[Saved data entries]
+++
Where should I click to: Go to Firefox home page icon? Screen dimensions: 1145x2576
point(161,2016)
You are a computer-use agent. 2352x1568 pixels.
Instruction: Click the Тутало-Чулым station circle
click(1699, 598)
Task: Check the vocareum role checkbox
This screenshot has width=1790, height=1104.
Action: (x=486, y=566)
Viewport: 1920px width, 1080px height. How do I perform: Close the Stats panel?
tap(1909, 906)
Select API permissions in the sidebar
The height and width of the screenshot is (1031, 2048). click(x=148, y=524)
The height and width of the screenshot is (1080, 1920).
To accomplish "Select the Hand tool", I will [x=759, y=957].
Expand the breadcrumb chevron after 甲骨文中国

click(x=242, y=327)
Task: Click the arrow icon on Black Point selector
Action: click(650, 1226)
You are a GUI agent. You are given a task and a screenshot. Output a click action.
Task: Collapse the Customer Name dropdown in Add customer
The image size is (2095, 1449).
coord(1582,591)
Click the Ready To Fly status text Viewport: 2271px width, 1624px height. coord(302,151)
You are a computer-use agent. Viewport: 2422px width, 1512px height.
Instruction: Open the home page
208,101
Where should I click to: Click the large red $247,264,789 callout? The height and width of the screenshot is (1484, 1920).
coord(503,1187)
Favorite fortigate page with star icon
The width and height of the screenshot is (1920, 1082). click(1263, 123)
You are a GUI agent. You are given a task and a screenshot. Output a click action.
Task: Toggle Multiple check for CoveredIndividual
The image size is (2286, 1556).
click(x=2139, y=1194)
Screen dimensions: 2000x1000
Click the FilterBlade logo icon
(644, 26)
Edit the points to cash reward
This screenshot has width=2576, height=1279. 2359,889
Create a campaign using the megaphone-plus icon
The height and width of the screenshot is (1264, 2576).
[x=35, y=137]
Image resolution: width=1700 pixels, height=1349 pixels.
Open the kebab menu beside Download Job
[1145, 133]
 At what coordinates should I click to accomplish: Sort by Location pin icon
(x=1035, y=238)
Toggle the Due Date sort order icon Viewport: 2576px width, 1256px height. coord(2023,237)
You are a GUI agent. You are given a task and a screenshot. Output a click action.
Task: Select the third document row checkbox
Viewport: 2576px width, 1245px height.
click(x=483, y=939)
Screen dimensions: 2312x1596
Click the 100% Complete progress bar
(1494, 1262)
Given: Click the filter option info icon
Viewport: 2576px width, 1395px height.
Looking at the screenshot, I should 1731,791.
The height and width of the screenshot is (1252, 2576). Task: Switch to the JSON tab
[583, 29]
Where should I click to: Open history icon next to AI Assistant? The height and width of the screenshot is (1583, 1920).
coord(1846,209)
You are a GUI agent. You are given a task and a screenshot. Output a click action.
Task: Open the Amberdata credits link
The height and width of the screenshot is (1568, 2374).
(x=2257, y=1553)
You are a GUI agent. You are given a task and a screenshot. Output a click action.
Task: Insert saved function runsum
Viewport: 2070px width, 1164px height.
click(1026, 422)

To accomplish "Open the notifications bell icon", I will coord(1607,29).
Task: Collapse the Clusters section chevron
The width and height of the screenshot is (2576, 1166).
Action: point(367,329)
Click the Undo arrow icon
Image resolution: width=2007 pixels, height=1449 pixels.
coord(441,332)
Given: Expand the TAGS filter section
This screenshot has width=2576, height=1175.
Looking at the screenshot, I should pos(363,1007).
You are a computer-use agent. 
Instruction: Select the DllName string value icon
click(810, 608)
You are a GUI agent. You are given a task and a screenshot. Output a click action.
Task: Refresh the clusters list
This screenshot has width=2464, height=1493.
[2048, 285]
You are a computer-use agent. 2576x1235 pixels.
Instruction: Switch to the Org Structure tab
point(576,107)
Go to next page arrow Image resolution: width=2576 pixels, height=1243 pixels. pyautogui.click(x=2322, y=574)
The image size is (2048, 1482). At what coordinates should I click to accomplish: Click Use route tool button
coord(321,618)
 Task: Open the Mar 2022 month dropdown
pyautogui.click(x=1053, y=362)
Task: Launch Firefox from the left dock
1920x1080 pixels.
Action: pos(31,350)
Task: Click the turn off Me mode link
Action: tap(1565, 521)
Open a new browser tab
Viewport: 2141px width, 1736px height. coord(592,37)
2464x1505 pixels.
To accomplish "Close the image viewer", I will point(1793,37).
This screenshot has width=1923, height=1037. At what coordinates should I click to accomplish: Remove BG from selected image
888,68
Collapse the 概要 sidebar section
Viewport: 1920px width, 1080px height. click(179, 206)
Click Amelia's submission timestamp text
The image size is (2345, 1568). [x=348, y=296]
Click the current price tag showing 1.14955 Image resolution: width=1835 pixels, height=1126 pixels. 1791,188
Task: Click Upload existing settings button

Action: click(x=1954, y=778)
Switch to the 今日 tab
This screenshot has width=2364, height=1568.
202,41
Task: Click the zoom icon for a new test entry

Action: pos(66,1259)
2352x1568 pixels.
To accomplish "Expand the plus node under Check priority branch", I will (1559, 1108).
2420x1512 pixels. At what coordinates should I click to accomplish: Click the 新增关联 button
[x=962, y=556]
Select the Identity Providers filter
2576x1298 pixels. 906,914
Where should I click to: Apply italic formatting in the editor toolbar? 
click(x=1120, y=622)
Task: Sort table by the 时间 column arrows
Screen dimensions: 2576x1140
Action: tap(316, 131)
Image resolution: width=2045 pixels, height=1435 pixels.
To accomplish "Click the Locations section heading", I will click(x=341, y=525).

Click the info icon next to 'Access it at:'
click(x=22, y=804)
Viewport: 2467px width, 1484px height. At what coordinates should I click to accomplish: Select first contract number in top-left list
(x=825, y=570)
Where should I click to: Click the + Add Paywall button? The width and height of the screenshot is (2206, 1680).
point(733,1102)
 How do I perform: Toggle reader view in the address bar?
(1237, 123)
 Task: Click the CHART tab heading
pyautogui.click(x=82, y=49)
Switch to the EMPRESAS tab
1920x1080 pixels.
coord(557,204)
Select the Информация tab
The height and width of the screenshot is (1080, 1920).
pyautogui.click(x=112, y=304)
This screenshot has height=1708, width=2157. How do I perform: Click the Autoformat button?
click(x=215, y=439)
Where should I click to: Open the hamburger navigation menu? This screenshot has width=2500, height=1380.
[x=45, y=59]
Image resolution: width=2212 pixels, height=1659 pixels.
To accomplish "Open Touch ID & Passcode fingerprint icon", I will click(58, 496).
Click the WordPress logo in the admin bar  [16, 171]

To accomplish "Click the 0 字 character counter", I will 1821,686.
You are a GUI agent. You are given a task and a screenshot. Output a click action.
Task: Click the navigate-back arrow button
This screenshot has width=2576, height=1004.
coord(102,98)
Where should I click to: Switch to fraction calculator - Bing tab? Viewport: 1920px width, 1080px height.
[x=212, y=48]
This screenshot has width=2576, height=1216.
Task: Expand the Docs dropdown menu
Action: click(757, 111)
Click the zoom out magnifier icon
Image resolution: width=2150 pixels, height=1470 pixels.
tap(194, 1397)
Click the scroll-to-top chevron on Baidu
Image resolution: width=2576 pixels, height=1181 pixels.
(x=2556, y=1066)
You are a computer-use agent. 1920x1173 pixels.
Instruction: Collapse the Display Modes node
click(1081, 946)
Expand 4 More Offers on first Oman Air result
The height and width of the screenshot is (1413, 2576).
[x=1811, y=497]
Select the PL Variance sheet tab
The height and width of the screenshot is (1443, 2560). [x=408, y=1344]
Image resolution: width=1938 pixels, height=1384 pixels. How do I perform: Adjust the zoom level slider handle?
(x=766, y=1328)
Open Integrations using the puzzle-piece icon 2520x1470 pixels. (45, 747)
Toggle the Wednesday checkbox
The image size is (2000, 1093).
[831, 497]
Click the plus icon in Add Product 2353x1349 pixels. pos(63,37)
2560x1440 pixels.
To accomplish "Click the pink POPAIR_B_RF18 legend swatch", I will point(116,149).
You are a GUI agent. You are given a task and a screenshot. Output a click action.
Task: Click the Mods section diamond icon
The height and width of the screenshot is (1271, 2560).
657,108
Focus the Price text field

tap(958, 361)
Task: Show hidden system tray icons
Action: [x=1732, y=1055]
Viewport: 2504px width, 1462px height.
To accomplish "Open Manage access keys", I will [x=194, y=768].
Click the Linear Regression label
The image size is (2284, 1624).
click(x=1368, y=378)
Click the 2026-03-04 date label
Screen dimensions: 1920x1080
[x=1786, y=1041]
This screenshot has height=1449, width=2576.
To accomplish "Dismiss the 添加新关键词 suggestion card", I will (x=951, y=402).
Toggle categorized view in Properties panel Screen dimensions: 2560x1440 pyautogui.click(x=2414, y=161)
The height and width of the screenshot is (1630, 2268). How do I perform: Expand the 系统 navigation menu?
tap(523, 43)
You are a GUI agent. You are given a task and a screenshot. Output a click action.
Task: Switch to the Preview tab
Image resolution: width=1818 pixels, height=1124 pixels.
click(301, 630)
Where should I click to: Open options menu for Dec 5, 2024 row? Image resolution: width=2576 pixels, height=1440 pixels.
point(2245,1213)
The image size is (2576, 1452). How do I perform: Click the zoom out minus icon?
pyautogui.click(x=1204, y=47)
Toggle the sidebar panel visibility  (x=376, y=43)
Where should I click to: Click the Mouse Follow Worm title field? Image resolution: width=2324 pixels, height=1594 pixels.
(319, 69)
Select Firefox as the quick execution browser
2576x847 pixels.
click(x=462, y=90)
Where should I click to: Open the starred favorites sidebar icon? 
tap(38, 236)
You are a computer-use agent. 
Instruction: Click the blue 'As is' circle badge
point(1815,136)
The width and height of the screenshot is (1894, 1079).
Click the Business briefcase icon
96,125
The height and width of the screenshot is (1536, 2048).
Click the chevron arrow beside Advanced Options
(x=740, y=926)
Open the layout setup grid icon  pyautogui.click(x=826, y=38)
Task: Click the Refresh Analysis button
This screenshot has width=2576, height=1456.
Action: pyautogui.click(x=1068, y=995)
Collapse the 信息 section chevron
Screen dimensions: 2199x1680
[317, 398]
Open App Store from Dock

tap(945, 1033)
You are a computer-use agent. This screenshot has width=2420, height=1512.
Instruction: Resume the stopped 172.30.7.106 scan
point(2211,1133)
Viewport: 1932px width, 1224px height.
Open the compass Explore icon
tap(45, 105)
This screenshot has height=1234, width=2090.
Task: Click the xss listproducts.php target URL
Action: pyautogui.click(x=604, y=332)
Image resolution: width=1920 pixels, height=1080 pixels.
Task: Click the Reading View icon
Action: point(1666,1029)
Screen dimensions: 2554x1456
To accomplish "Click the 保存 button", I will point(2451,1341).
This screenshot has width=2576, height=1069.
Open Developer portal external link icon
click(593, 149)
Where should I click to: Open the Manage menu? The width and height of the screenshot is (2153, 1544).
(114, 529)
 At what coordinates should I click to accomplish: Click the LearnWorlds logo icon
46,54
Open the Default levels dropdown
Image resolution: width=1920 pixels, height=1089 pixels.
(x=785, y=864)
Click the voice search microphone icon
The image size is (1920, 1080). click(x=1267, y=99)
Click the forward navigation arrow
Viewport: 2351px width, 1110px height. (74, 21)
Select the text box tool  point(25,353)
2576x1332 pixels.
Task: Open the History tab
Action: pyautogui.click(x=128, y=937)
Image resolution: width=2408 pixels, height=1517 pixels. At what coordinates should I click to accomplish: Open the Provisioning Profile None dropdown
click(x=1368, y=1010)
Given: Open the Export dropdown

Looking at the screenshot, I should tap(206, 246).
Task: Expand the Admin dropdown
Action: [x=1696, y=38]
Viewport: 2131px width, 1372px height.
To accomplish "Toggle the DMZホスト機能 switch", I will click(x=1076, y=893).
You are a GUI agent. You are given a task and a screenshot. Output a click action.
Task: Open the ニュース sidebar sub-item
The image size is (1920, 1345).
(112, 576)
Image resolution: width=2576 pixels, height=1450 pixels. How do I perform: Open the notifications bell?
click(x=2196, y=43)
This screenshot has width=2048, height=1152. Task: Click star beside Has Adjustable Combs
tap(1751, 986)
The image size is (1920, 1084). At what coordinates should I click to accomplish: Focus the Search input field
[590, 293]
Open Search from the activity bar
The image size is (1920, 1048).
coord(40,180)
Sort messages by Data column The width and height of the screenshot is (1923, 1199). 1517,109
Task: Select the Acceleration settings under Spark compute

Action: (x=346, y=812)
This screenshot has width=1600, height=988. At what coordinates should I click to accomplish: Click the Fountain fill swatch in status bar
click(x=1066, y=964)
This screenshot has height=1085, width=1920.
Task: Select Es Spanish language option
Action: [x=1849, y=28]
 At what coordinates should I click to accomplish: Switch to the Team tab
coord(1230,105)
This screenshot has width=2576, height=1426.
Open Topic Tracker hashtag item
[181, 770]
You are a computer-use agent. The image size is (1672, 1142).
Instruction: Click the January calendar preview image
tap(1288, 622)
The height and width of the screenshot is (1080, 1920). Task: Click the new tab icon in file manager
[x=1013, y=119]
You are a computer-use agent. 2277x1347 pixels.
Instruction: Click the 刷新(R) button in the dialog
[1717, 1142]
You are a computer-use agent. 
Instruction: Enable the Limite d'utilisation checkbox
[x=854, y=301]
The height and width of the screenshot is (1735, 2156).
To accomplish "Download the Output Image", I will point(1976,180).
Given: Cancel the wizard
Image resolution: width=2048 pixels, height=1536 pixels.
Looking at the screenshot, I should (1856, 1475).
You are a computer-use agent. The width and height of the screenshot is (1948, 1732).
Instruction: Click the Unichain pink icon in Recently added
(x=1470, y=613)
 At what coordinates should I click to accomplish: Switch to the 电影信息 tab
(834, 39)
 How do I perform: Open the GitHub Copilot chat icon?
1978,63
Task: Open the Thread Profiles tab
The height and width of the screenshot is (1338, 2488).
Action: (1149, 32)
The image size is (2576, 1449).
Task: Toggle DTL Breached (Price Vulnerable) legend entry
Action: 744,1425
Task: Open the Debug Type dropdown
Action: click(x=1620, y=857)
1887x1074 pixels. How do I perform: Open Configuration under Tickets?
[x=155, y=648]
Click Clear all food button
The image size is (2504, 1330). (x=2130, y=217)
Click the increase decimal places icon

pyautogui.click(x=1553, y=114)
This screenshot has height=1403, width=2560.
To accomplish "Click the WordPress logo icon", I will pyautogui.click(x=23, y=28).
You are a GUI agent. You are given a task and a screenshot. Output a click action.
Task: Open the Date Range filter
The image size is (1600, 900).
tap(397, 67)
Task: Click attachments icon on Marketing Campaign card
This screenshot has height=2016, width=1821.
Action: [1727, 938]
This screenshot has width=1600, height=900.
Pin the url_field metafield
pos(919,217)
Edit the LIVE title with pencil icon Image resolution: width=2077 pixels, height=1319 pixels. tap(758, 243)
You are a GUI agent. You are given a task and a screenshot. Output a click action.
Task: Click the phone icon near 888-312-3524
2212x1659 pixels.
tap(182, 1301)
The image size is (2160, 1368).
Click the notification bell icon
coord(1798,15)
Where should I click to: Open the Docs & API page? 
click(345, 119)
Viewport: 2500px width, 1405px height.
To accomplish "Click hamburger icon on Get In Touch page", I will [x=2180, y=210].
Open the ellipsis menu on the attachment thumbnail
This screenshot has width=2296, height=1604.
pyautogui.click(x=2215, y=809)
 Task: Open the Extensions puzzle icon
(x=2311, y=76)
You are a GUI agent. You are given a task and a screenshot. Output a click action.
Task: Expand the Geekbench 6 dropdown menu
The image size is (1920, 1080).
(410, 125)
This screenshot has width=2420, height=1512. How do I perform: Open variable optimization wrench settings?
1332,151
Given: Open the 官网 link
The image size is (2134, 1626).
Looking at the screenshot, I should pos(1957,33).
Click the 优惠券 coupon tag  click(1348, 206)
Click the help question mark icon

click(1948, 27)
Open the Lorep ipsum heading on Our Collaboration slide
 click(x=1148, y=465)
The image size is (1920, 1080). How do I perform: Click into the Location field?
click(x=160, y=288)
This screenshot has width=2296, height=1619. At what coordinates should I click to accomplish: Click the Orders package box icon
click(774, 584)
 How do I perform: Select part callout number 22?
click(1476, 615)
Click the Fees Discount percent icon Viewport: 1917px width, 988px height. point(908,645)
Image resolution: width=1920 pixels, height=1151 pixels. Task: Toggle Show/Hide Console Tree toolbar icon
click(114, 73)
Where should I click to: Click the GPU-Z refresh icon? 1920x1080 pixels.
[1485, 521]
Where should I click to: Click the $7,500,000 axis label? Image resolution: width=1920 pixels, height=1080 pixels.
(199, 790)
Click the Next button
+++
**What you should do:** Wherever the word "WordPress" appears in a line of the data, copy that line.

**Answer:**
Click the WordPress logo in the admin bar  [16, 171]
To accomplish "Click the WordPress logo icon", I will pyautogui.click(x=23, y=28).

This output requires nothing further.